* _Stated problem_: Can you arrange the listing lines from the one containing "Viewport: 1213px width, 728px height." through the one containing "(x=55, y=222)" as a JSON list of strings, with one string per line and any blank lines left out?

Saved dataset items:

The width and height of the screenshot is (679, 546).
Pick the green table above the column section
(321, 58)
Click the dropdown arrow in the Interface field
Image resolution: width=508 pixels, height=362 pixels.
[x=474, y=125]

--

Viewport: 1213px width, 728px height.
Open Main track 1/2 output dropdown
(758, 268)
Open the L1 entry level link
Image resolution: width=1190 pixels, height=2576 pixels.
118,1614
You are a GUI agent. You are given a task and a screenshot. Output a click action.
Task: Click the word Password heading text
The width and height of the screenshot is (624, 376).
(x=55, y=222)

==

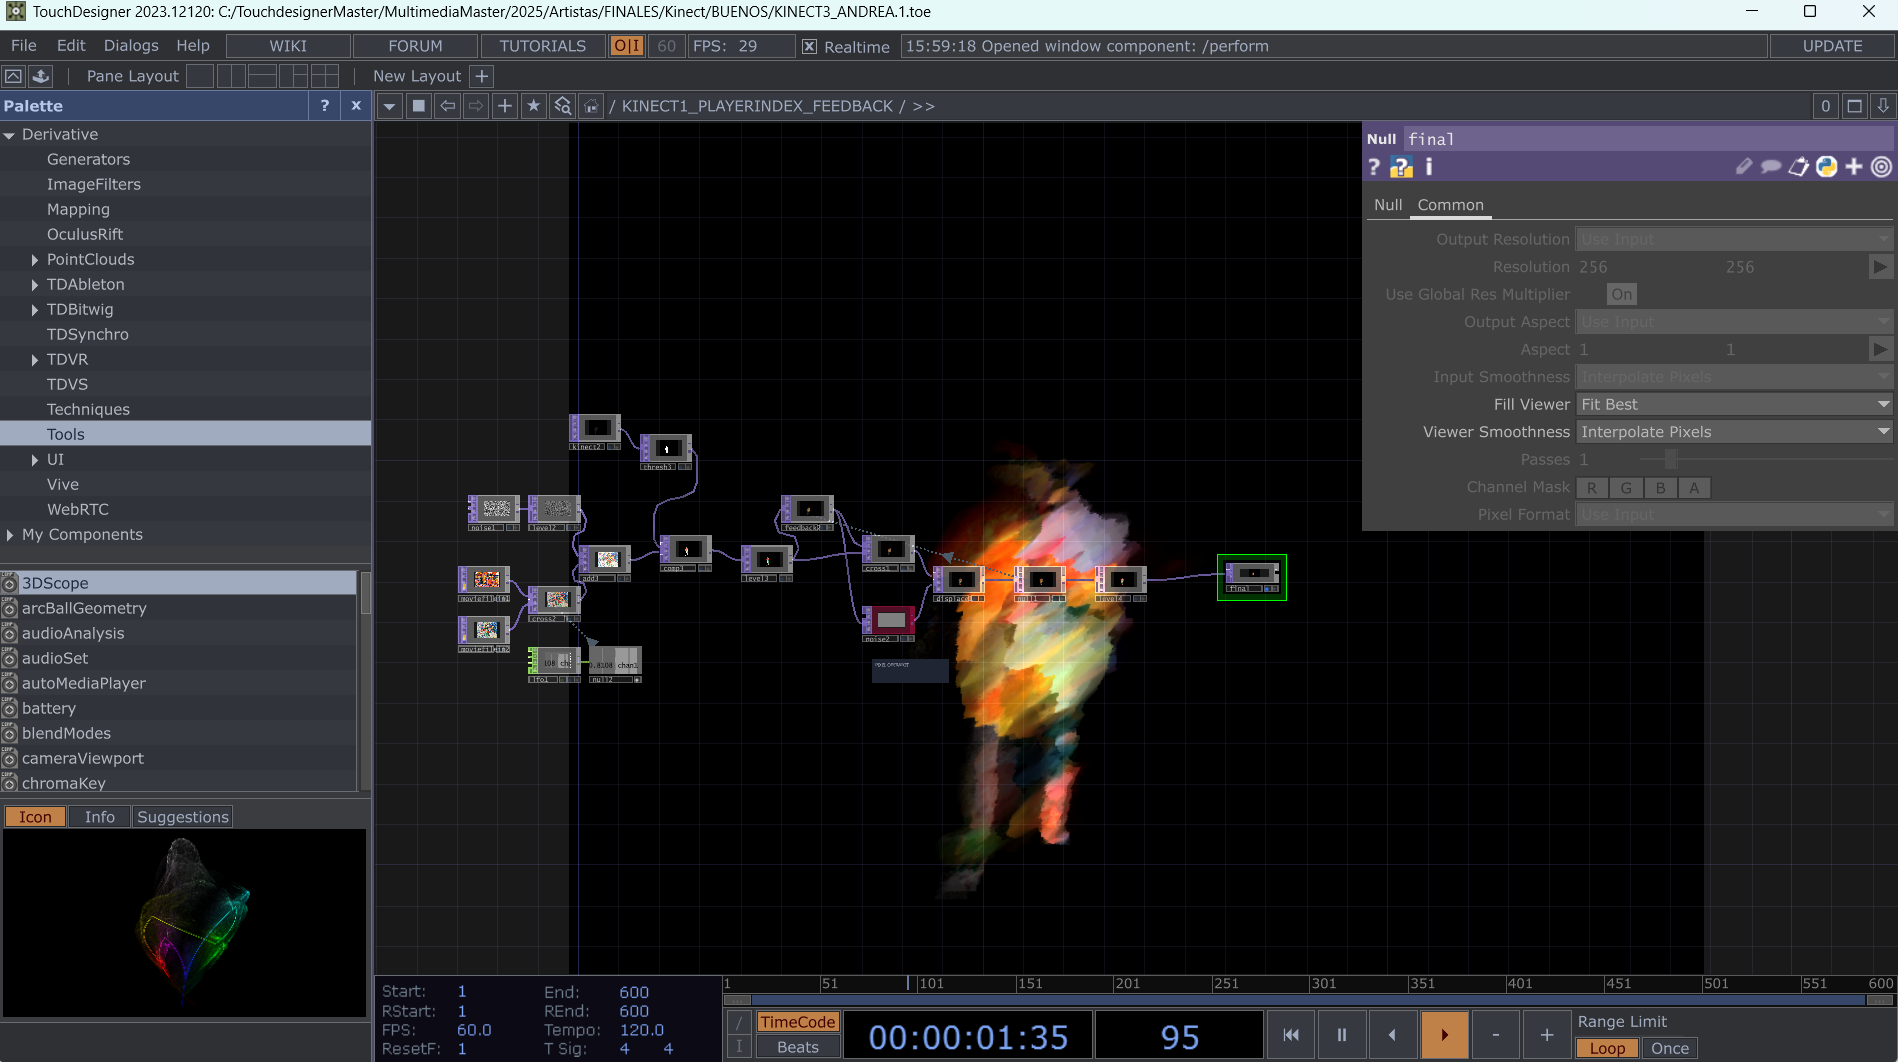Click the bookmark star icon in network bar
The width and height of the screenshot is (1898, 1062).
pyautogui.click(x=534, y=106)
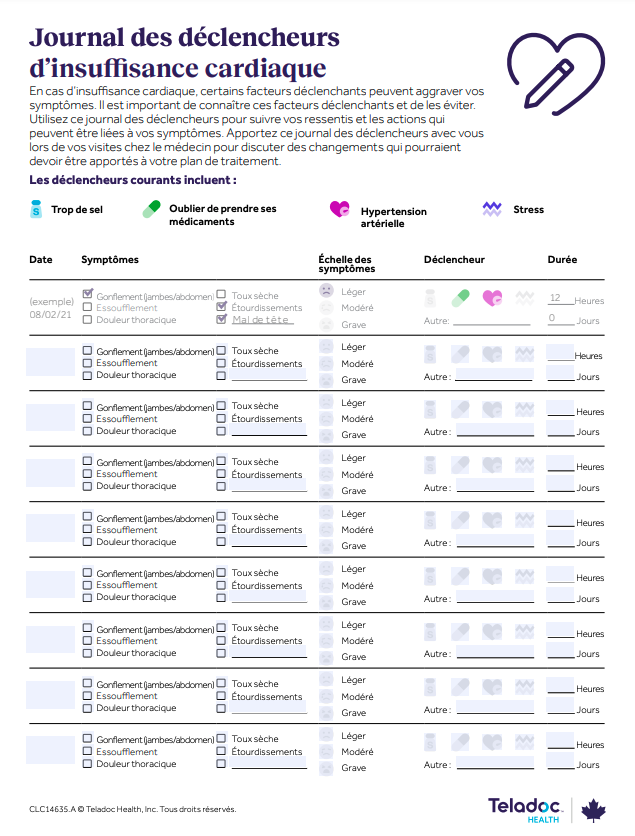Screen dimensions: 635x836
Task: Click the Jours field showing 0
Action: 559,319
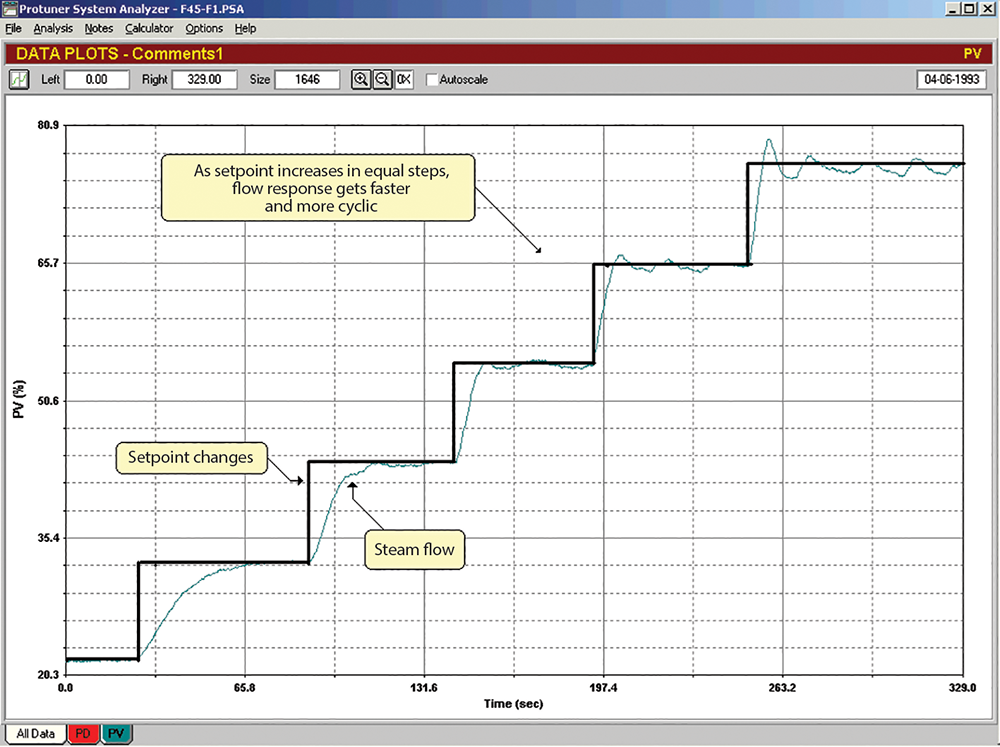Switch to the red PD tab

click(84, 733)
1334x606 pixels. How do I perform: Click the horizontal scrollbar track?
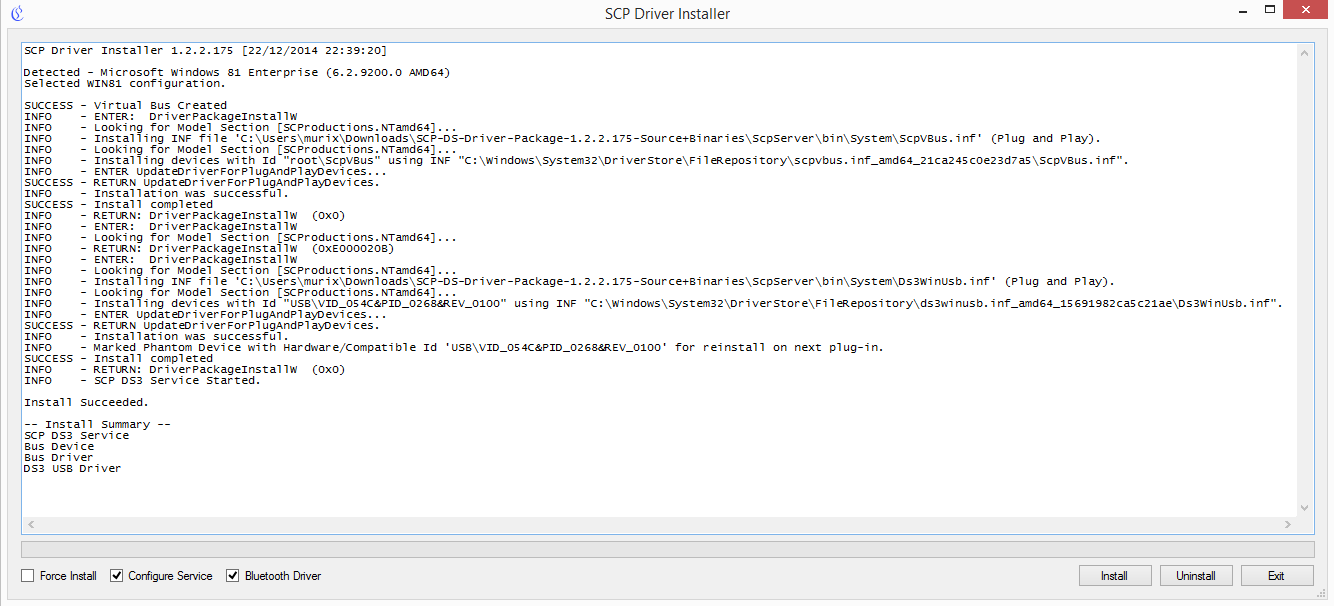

* _Task result_:
[
  "Viewport: 1213px width, 728px height.",
  "Open Main track 1/2 output dropdown",
  "(758, 268)",
  "Open the L1 entry level link",
  "Image resolution: width=1190 pixels, height=2576 pixels.",
  "118,1614",
  "You are a GUI agent. You are given a task and a screenshot. Output a click action.",
  "Task: Click the word Password heading text",
  "The width and height of the screenshot is (624, 376).",
  "(x=55, y=222)"
]